The open sound [æ] seems to occur in certain words. Sometimes the two sounds seem to alternate in one word (e.g. the word _defter_ pronounced [deftær]).

I don't know if these two sounds alternate freely or if there is some rule for them. I assume that they are free variants since they are transcribed by the same symbol in the alphabet.


----------



## maxguncel

We never sound /e/ like /æ/
*
Defter* - these /e/ sounds both the same /e/


----------



## Serafim.

Even if there is one letter stands for E in Turkish alphabet , in fact there are two kind of "e" vowel in Turkish language and they are not similiar to Arabic أ sound or english "a" as in "cat" at all. However Azerbaijanis distinguish two type "e" in their alphabet. 

If e exists in a clossed syllable we call it opened e as in Sen (you). If e exists in an opened syllable we call it clossed e as in "sekiz"(se-kiz =eight). They sound like french é and ê.


----------



## Black4blue

maxguncel said:


> We never sound /e/ like /æ/
> 
> *Defter* - these /e/ sounds both the same /e/


 
Completely wrong.
Most of the e letters in Turkish are pronounced as /ɛ/.
And we rarely pronounce it as /e/ like what Serafim said.
And yeah, it gets like /æ/ sometimes before the letter r.

Hope it helps.


----------



## Arabus

Thank you all.

I am pretty sure that Truks do prounounce e as [æ]. In Syria people are taught to pronounce Turkish e always as Arabic a (which sounds [æ] by most speakers); but English references say that Turkish e sounds [e]. I think though that Black4blue is right when he says that it is rather pronounced [ɛ].

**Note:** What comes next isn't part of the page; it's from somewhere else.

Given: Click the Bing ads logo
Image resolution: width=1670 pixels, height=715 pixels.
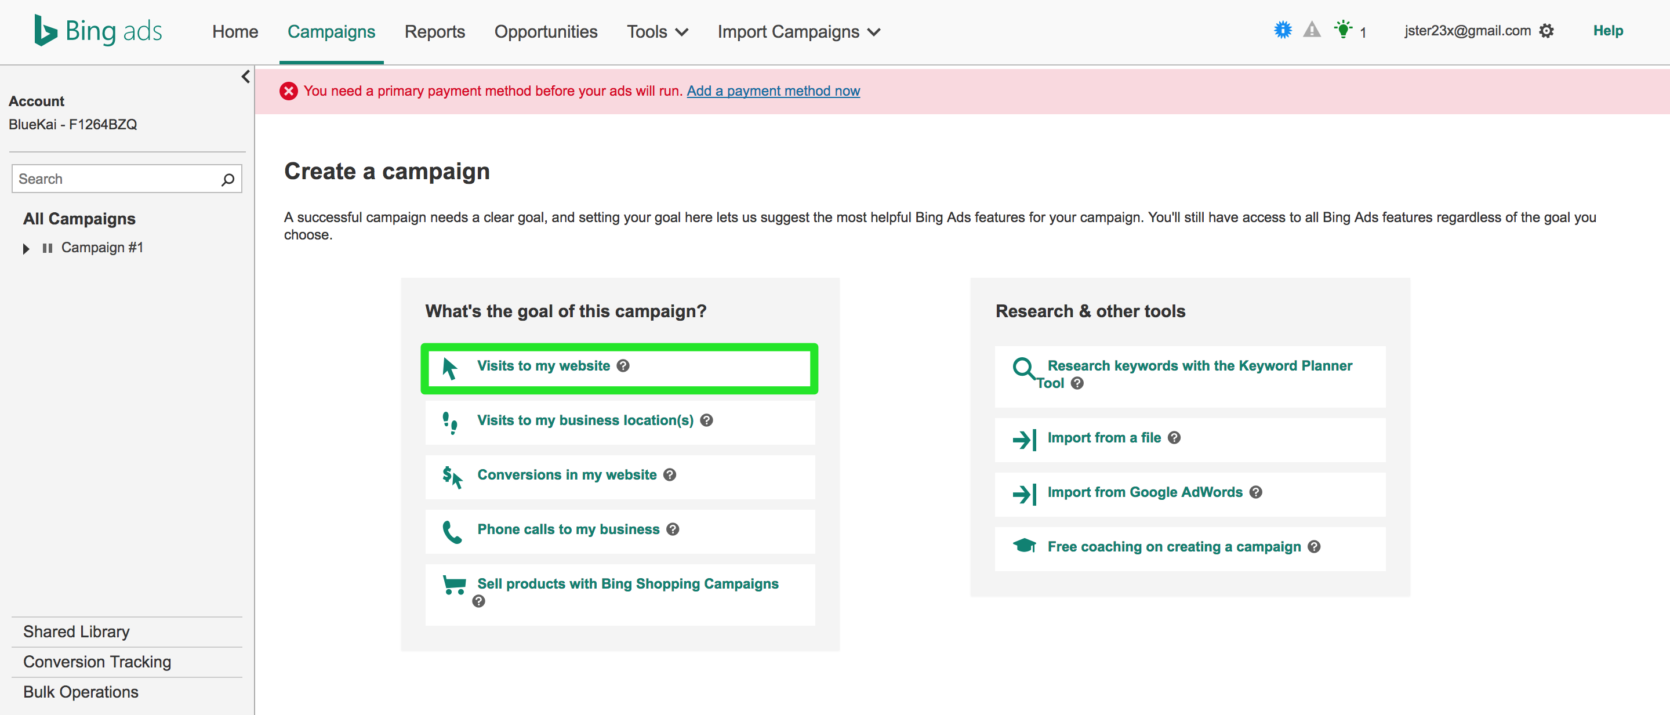Looking at the screenshot, I should click(98, 30).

I think that Turkish e was originally pronounced [æ] (as it is obvious from the Arabic and Persian loans in Turkish; for example, _defter _is pronounced [dæftær] in Arabic). This is also the reason why people in Syria are taught to pronounce Turkish e as [æ]. The raising of Turkish  [æ] to [ɛ] (and then possibly to [e]) must be recent, since it is still incomplete.

The rule Serafim gave sounds reasonable, although it does not explain [dɛftær]. The rule Black4blue gave sounds better, but it must be expanded to include at least /n/ (I am sure _sen _is pronounced [sæn]). I have to be careful listening to see if it also includes /l/ and /m/.

 Teşekkür ederim.


----------



## Serafim.

Dear all, 

The vowels e in defter are pronounced just like e in "SEN" since the both syllable in def-ter are clossed syllable which fits exactly in the formula I wrote above. There is not æ sound in Turkish. Æ is a very rude to turkish ears as well.


----------



## Eline0909

Rallino explained this in march 2009, under the title pronounciation in Turkish.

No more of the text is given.